=== DOCUMENT ===

All criminal proceedings against convicts in the custody of the commissioner of corrections shall be in the circuit court in the county where the crime is committed.

§62-8-4. Procedure in sentencing inmates to further confinement for second and third offenses.

When a inmate convicted of an offense and sentenced to confinement therefor in a state correctional facility, is received therein, if he or she was before convicted in the United States of a crime punishable by imprisonment in a state correctional facility, and the record of his or her conviction does not show that he or she has been sentenced under section eighteen or nineteen, article eleven, chapter sixty-one of this code, the warden of a state correctional facility may give information thereof, to the circuit court of the county in which the facility is located, whether it be alleged or not in the indictment on which he or she was convicted that he or she had before been previously so convicted. If such information is given, the court shall cause the inmate to be brought before it, and upon an information filed, setting forth the several records of conviction, and alleging the identity of the inmate with the person named in each, shall require the inmate named to say whether he or she is the same person or not. If he or she say he or she is not, or remain silent, his or her plea, or the fact of his or her silence, shall be entered of record, and a jury shall be impaneled to inquire whether the inmate is the same person mentioned in the several records. If the jury find that he or she is not the same person, he or she shall be remanded to a state correctional facility; but if they find that he or she is the same person, or if he or she acknowledge in open court, after being duly cautioned, that he or she is the same person, the court shall sentence him or her to such further confinement as is prescribed by article eleven, chapter sixty-one of this code, on a second or third conviction, as the case may be.

§62-8-5. Prosecutions for offenses under this article.

Upon complaint in writing, under oath, presented to the circuit court of Marshall county, or to the judge thereof in vacation, that any convict in the penitentiary has committed an offense punishable under sections one and two of this article, proceedings may be had for such offense, either at a regular term of the court, or at a special term, to be appointed by its order, or by the warrant of the judge directed to the clerk of the court, who shall give notice of such special term to the prosecuting attorney and other officers of the court. The clerk shall issue all necessary process; and a grand jury and a venire shall be summoned to attend at the time appointed in such warrant, or at such time as the court may direct. The judge of the said court, when an indictment is found against the accused, shall issue a warrant to the warden of the penitentiary to bring him before the court, as well as any other persons confined in the penitentiary who are required as witnesses on either side.

§62-8-6. Convicts competent as witnesses; proceedings, etc., as in other cases.

In any such prosecution of convicts, all other convicts in the penitentiary shall be competent witnesses for or against the accused. In all other respects, the proceedings, trial, judgment and sentence shall be had, pronounced and executed, as in other cases for prosecutions for offenses punishable with death or confinement in the penitentiary.

§62-8-7. Court costs incurred in prosecution of convicts.

All taxable court costs incurred in the prosecution of a convict for any crime committed by such person while confined in the West Virginia Penitentiary, West Virginia Medium Security Prison, or the West Virginia State Prison for Women or in any other penal institution of the State of West Virginia, or in the custody of an officer thereof, or for the crime of escaping from any of such institutions, or such custody, or for any crime committed while at large after escaping from any such institution, or such custody, shall be paid out of the annual state appropriation for "criminal charges," after such are certified by the circuit court of the appropriate county and approved by the state commissioner of public institutions.

=== INFORMATION SHOWN ===

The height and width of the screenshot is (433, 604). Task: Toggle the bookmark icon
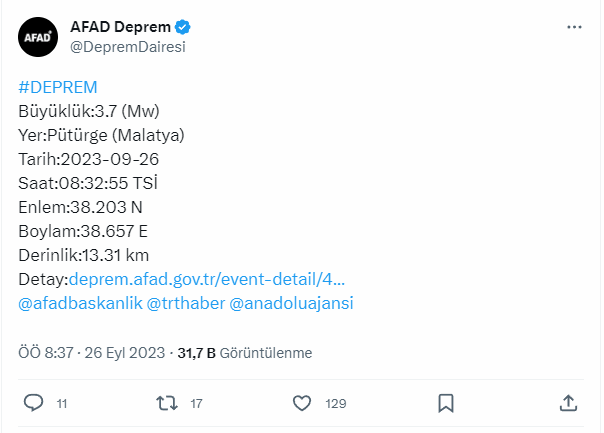point(446,403)
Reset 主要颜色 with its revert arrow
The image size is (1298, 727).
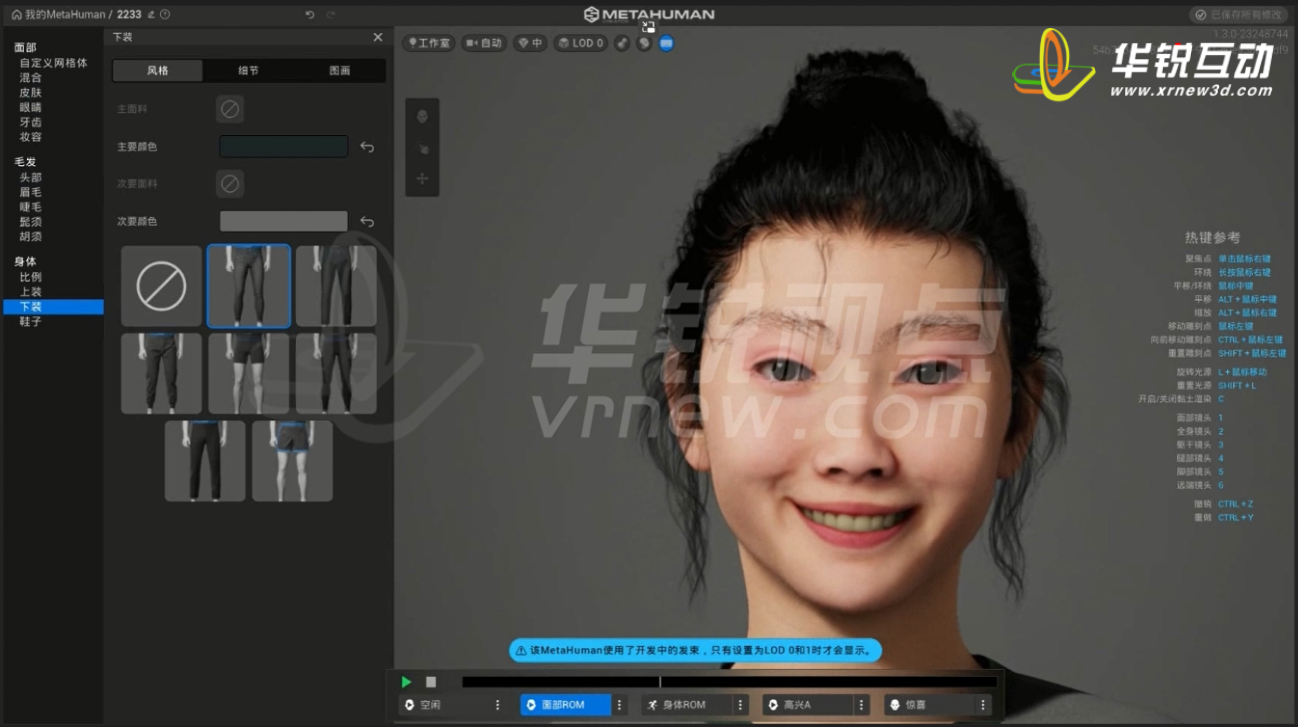367,147

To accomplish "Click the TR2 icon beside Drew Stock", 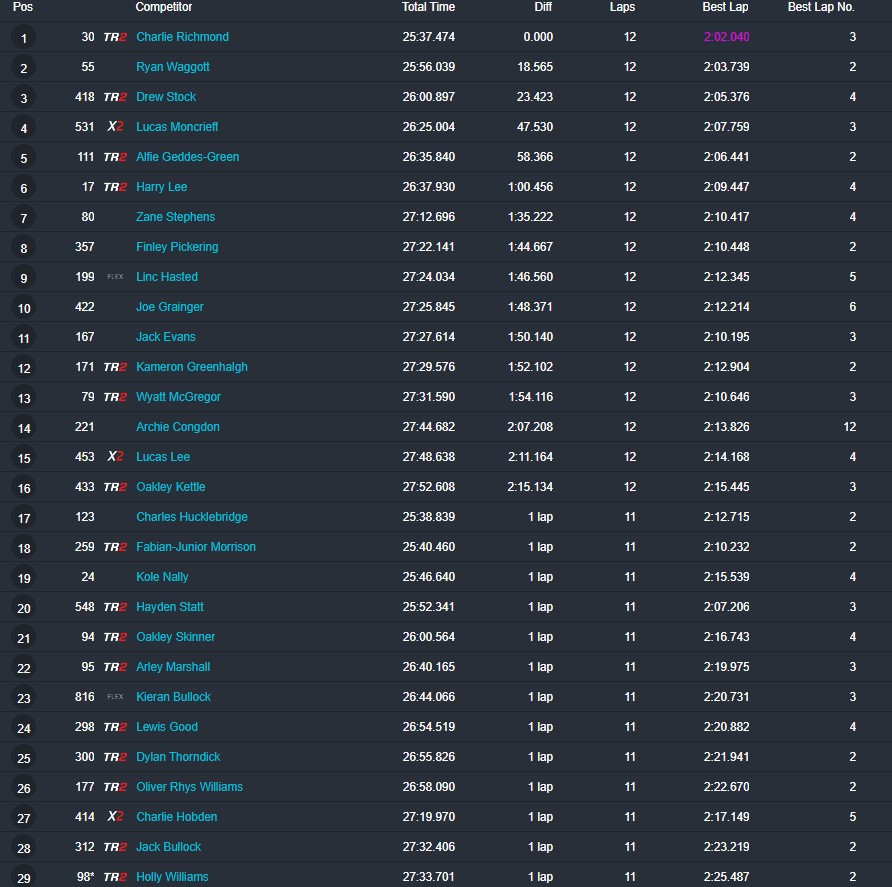I will pos(115,97).
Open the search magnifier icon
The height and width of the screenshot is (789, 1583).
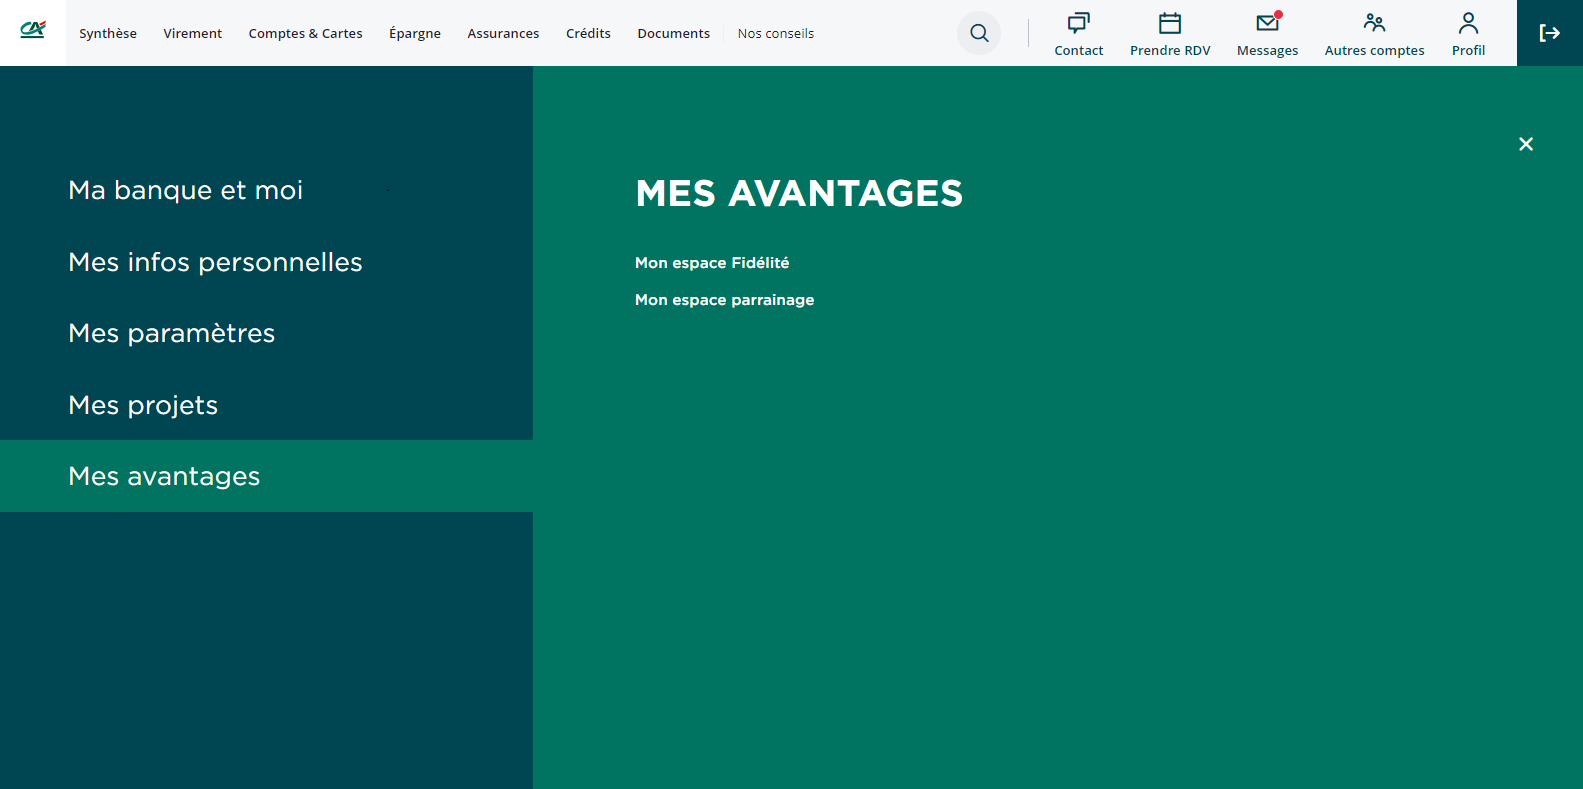click(x=979, y=33)
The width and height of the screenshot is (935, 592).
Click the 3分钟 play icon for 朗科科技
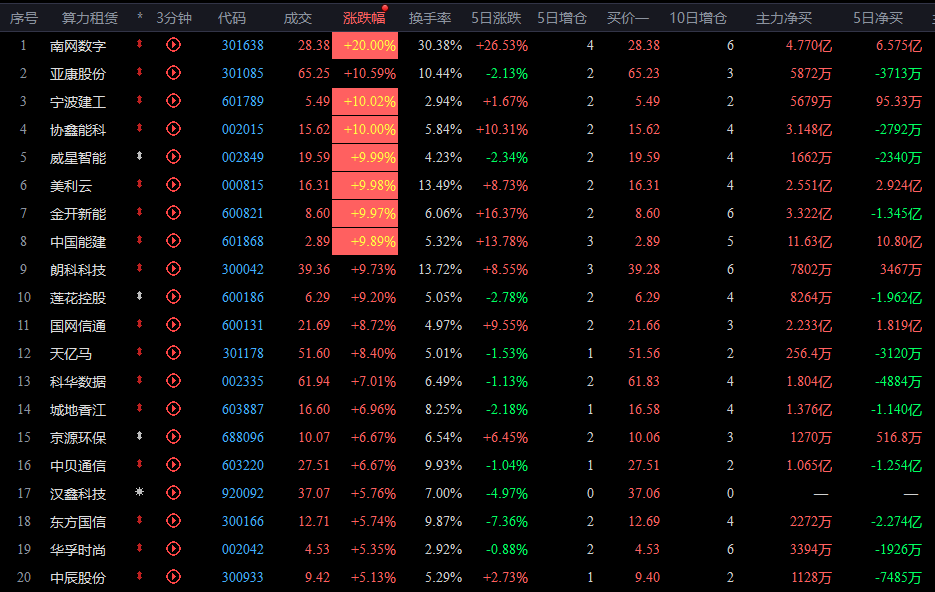[173, 269]
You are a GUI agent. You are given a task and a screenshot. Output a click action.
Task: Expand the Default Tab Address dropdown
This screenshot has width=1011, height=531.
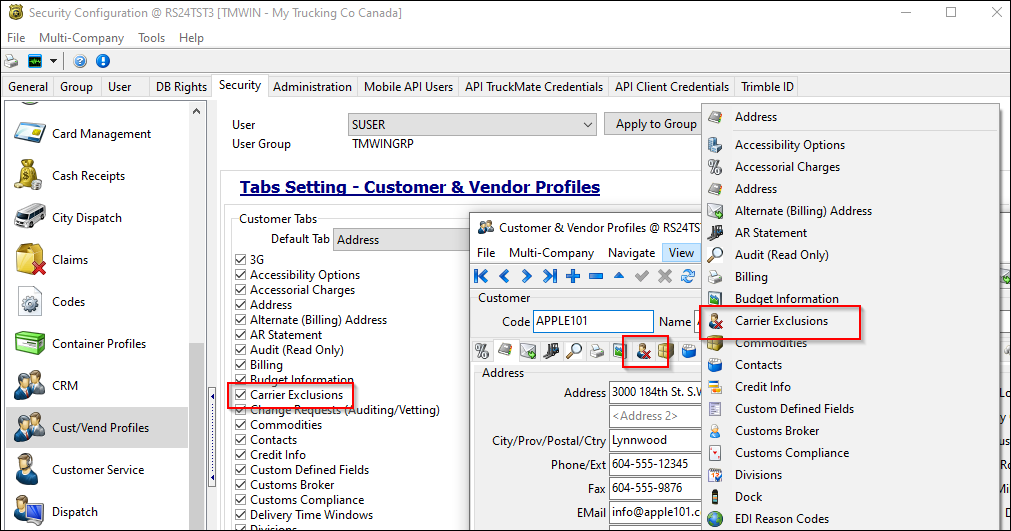(400, 240)
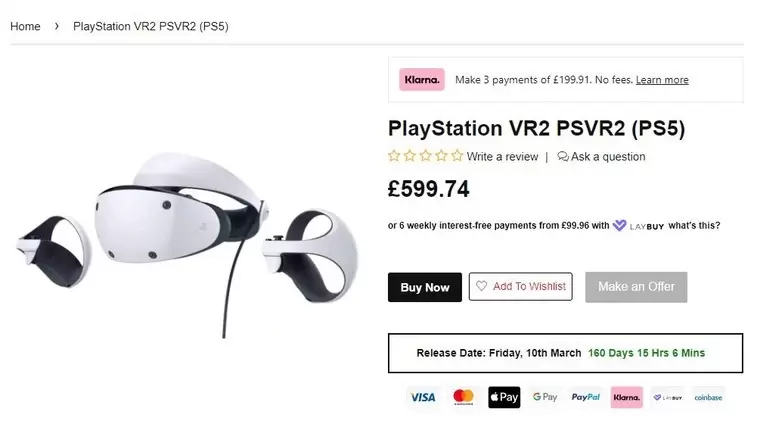The image size is (760, 427).
Task: Click Write a review link
Action: [x=502, y=157]
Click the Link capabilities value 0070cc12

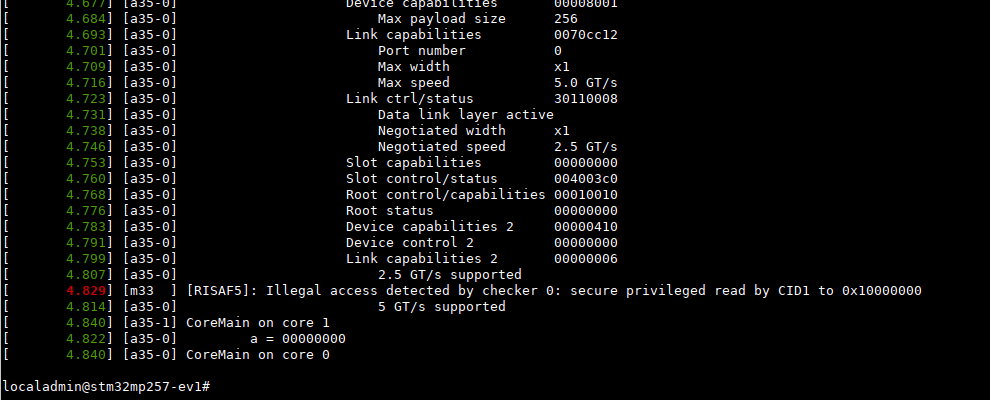[585, 35]
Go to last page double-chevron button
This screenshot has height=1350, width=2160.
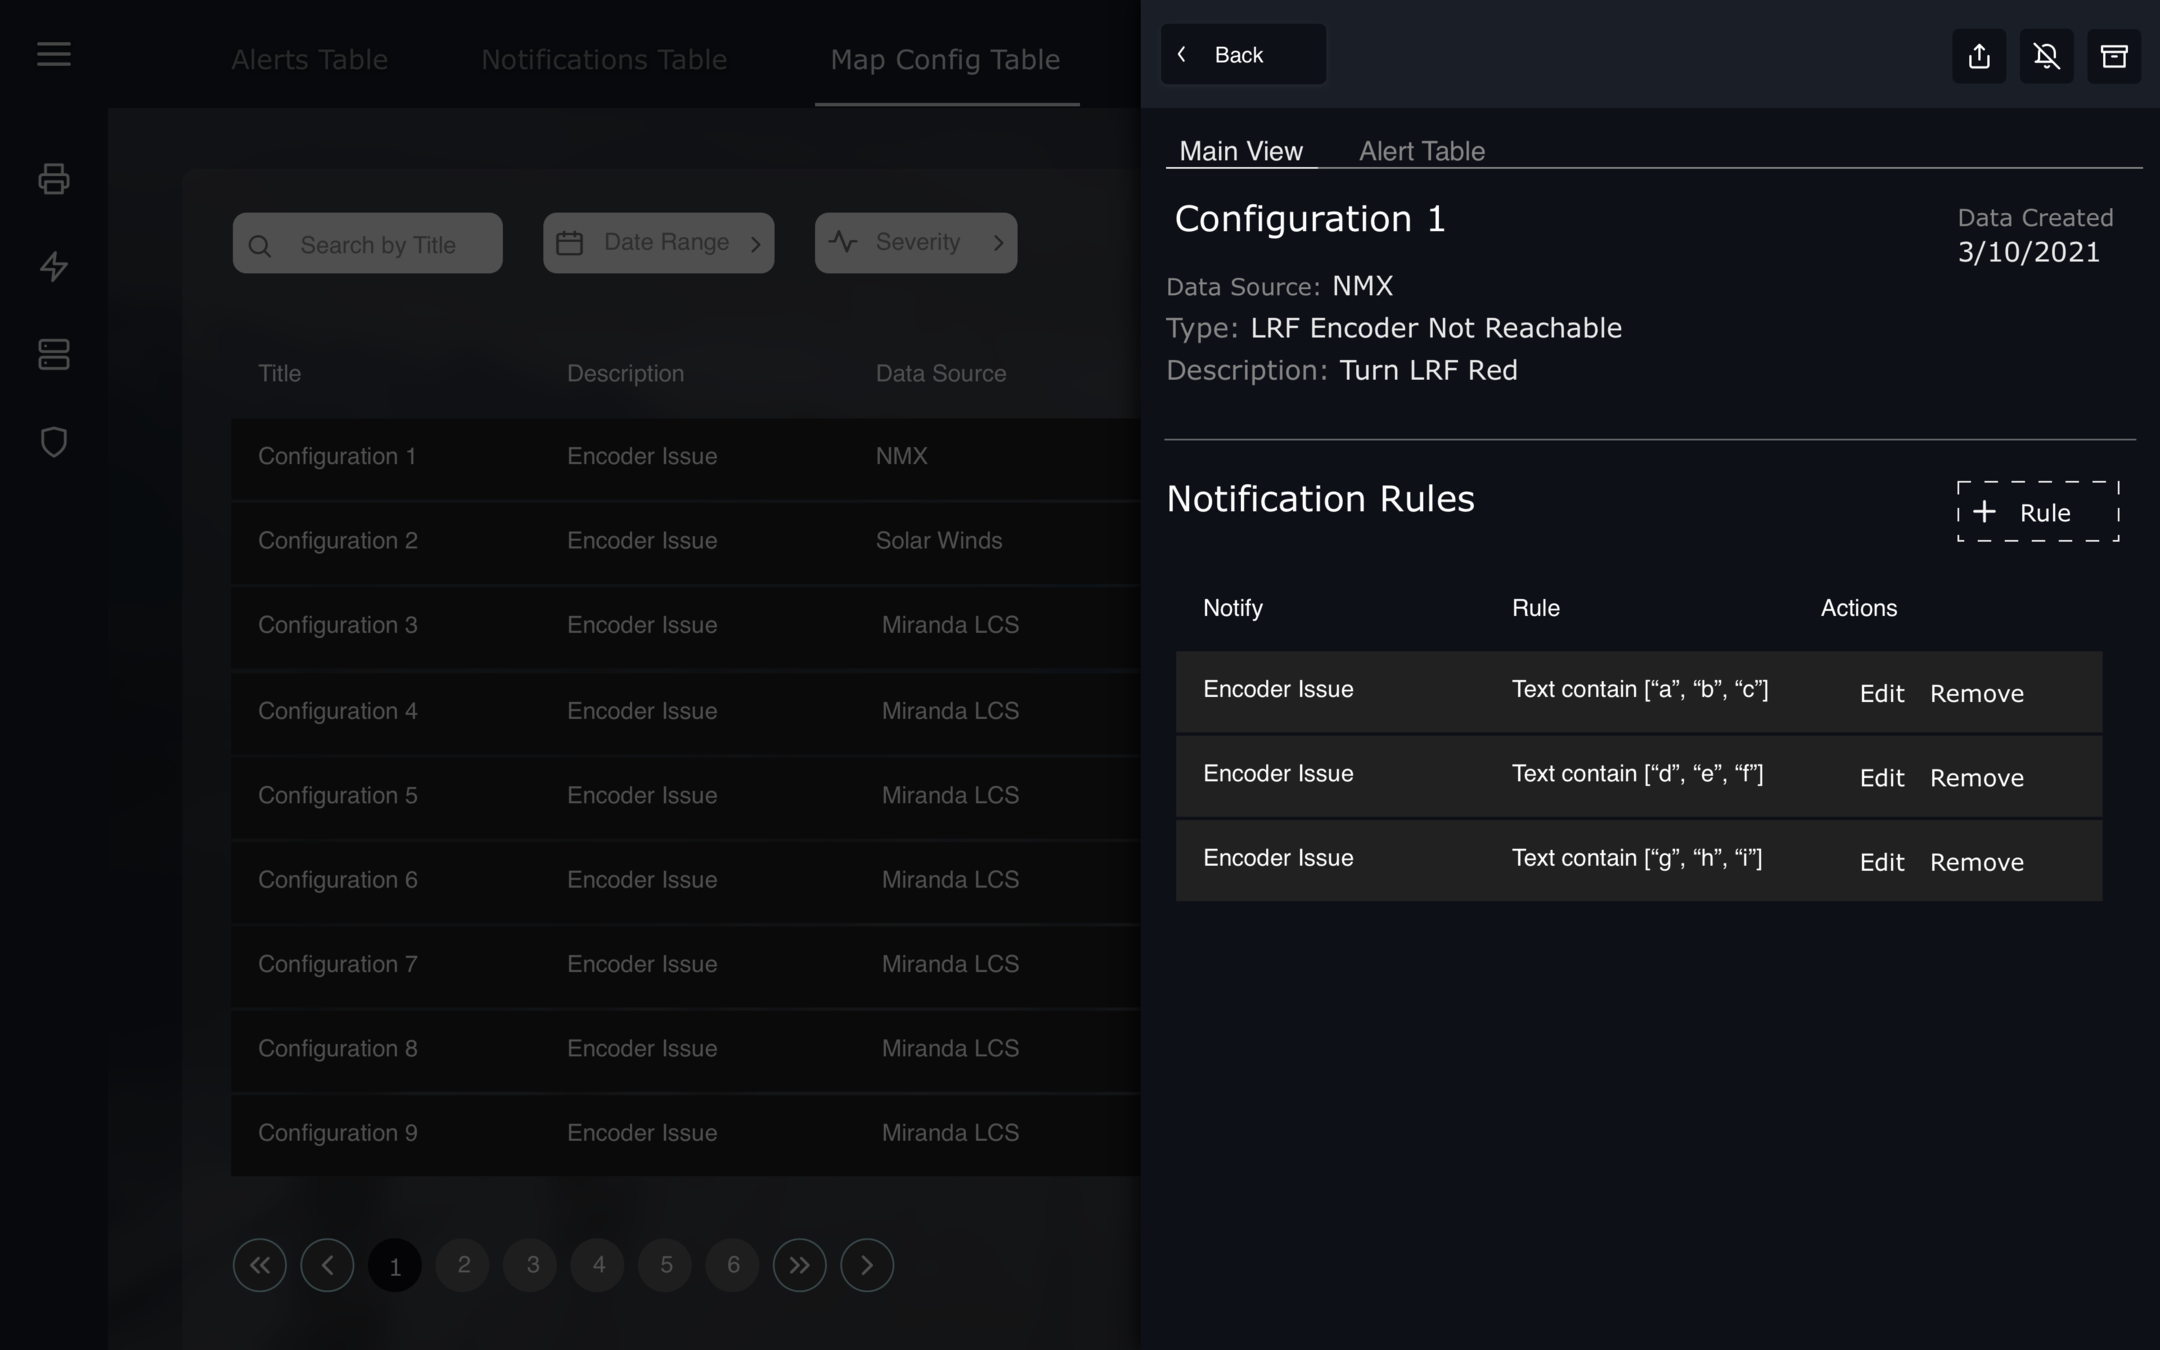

===

TO BE DONE —
Answer these questions from the code sections on prosecuting convicts:
1. Which county's circuit court receives the written complaint under oath described in §62-8-5?
2. Under §62-8-6, who is competent to testify for or against the accused?
3. Under §62-8-7, which annual state appropriation pays the taxable court costs?

ANSWER TO THIS TASK —
1. The circuit court of Marshall county.
2. All other convicts in the penitentiary.
3. The annual state appropriation for "criminal charges."